◆ Indicación a: Según el texto proporcionado, ¿qué expresión aparece envuelta en comillas del siglo XXI aunque en el original iba sin ellas?

◆ Texto proporcionado:
En la nueva versión se ven las intervenciones editoriales al primer golpe de vista. En el título del primer capítulo, “¿Nos interesan realmente ‘los salvajes’?”, las comillas internas han sido agregadas a la fórmula usada en la traducción de 1951. Al dar vuelta a la página, las primeras líneas dejan escapar el tufillo de la retórica contemporánea: “El egoísmo presuntuoso de los europeos ha sido y continúa siendo la causa de que no se les haya prestado la debida atención a los pueblos originarios que pueblan la mayor parte de nuestro planeta”. Un párrafo más allá, unas comillas del siglo XXI envuelven la expresión “economía inferior”, del todo desprevenida en el original. Asimismo, se lee en el tercer fragmento del mismo capítulo: “Pero es allí tan íntima la unión entre el ser humano y la naturaleza, que los indígenas se han orientado en ella y adaptado con ventaja su forma de vivir a las condiciones de aquel medio ambiente”. Y así por el estilo, a lo largo de 256 páginas en las que solo las magníficas fotografías no han sido retocadas.

◆ Datos suministrados:
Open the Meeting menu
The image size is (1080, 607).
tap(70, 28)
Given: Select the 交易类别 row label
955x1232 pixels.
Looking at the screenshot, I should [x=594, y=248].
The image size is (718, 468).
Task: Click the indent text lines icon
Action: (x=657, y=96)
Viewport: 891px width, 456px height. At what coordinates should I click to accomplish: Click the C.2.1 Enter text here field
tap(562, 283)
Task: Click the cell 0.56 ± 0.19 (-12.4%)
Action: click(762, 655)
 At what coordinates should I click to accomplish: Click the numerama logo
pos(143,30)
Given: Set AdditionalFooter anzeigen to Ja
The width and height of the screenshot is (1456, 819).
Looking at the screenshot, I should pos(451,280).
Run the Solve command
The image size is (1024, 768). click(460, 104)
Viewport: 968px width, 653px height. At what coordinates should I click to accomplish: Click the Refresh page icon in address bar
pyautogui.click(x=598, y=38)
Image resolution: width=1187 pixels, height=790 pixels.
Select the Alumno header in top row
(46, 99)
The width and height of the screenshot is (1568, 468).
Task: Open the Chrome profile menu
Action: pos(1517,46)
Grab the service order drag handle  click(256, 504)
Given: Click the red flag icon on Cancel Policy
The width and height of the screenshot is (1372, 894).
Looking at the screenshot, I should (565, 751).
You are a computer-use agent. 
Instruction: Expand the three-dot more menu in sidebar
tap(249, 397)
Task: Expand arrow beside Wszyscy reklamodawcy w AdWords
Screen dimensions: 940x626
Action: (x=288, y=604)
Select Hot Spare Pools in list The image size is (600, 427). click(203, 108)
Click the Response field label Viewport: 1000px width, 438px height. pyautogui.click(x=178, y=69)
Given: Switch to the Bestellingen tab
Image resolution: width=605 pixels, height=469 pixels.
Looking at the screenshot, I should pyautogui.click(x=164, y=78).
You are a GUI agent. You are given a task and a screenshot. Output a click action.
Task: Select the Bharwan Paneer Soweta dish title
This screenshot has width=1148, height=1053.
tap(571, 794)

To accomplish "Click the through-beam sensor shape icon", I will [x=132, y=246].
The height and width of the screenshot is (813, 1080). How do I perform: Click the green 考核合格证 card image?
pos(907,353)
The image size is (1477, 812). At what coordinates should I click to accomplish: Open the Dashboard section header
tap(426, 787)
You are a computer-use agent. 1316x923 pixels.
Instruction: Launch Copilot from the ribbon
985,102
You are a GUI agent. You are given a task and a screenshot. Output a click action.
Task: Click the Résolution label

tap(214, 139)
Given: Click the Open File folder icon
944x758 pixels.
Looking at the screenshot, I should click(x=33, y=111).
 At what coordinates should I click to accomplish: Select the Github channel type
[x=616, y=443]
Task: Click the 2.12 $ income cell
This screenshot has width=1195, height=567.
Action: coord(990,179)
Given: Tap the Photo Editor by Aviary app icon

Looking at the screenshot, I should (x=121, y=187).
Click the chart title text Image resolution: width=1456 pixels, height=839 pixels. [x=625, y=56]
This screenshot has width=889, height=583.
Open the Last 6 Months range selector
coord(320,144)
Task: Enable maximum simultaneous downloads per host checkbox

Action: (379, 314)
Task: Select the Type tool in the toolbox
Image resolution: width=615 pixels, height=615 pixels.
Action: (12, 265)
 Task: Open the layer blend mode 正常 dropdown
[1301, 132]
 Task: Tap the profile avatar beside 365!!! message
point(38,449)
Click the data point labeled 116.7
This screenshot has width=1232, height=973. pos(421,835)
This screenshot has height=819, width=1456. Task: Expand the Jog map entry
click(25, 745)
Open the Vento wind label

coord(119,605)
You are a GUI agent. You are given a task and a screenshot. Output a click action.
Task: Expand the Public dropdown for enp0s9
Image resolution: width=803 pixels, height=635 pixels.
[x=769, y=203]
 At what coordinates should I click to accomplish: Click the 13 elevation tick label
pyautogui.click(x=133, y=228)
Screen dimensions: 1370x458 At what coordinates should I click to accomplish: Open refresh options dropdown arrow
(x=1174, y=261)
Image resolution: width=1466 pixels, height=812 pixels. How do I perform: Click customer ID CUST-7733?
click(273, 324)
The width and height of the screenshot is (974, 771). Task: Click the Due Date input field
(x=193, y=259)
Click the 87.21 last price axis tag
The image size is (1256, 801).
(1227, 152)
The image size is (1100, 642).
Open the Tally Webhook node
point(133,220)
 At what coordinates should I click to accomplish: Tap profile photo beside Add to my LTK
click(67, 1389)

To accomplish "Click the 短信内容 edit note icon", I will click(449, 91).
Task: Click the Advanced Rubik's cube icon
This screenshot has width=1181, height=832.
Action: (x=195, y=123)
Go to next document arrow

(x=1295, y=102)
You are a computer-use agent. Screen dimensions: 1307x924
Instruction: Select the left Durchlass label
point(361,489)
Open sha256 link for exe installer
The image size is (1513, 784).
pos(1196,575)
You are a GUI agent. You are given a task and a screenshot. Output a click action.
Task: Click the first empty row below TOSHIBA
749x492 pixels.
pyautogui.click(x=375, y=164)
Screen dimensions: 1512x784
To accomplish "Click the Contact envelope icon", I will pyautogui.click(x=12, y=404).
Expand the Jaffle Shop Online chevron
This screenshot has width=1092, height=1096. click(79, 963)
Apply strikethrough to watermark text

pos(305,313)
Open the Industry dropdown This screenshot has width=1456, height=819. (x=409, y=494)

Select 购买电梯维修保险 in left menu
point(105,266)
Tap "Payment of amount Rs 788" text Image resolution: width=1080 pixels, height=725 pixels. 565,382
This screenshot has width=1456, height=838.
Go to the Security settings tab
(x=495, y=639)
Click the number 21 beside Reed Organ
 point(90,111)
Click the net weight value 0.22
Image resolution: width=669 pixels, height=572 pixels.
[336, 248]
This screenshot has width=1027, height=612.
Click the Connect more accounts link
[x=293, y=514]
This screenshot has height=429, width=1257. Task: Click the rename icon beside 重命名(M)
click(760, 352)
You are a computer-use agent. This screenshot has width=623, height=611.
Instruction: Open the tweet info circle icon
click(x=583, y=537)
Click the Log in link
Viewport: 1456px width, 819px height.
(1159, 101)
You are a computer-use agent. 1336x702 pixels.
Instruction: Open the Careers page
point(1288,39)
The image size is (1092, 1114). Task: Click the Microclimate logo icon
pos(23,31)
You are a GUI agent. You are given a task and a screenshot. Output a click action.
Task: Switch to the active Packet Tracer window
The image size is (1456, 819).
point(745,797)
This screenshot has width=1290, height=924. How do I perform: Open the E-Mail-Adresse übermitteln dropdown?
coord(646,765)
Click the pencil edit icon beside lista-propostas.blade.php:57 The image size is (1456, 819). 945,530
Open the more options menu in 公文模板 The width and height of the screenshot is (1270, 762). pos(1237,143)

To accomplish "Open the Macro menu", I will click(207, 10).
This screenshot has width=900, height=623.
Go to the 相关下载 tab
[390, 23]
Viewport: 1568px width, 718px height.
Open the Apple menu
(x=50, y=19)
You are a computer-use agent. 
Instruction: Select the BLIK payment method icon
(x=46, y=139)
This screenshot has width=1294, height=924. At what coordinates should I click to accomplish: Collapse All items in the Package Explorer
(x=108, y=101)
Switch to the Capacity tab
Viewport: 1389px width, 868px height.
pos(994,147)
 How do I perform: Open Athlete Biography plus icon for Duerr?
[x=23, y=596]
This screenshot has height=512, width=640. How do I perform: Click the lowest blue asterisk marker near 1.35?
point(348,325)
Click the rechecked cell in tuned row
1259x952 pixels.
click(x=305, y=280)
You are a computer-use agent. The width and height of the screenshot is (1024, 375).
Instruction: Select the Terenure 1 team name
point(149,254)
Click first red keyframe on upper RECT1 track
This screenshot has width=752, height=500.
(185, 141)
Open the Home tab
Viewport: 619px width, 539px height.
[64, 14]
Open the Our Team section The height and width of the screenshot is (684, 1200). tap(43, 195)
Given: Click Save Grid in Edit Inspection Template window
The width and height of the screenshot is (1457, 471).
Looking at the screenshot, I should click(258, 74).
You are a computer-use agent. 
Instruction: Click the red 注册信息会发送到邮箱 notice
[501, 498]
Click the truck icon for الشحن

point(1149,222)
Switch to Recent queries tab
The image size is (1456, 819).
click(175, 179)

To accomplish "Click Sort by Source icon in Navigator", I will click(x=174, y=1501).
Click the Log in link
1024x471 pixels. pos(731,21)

◆ Indicación b: Reproduce sin ningún cambio el tramo de filas que comienza en la fila que contiene "Task: Click the 2.12 $ income cell" y termina en la que contiene "(x=1174, y=261)", incluidas ambas.

◆ Respuesta final a: La expresión "economía inferior".

◆ Respuesta final b:
Task: Click the 2.12 $ income cell
This screenshot has width=1195, height=567.
Action: coord(990,179)
Given: Tap the Photo Editor by Aviary app icon

Looking at the screenshot, I should (x=121, y=187).
Click the chart title text Image resolution: width=1456 pixels, height=839 pixels. [x=625, y=56]
This screenshot has width=889, height=583.
Open the Last 6 Months range selector
coord(320,144)
Task: Enable maximum simultaneous downloads per host checkbox

Action: (379, 314)
Task: Select the Type tool in the toolbox
Image resolution: width=615 pixels, height=615 pixels.
Action: (12, 265)
 Task: Open the layer blend mode 正常 dropdown
[1301, 132]
 Task: Tap the profile avatar beside 365!!! message
point(38,449)
Click the data point labeled 116.7
This screenshot has width=1232, height=973. pos(421,835)
This screenshot has height=819, width=1456. Task: Expand the Jog map entry
click(25, 745)
Open the Vento wind label

coord(119,605)
You are a GUI agent. You are given a task and a screenshot. Output a click action.
Task: Expand the Public dropdown for enp0s9
Image resolution: width=803 pixels, height=635 pixels.
[x=769, y=203]
 At what coordinates should I click to accomplish: Click the 13 elevation tick label
pyautogui.click(x=133, y=228)
Screen dimensions: 1370x458 At what coordinates should I click to accomplish: Open refresh options dropdown arrow
(x=1174, y=261)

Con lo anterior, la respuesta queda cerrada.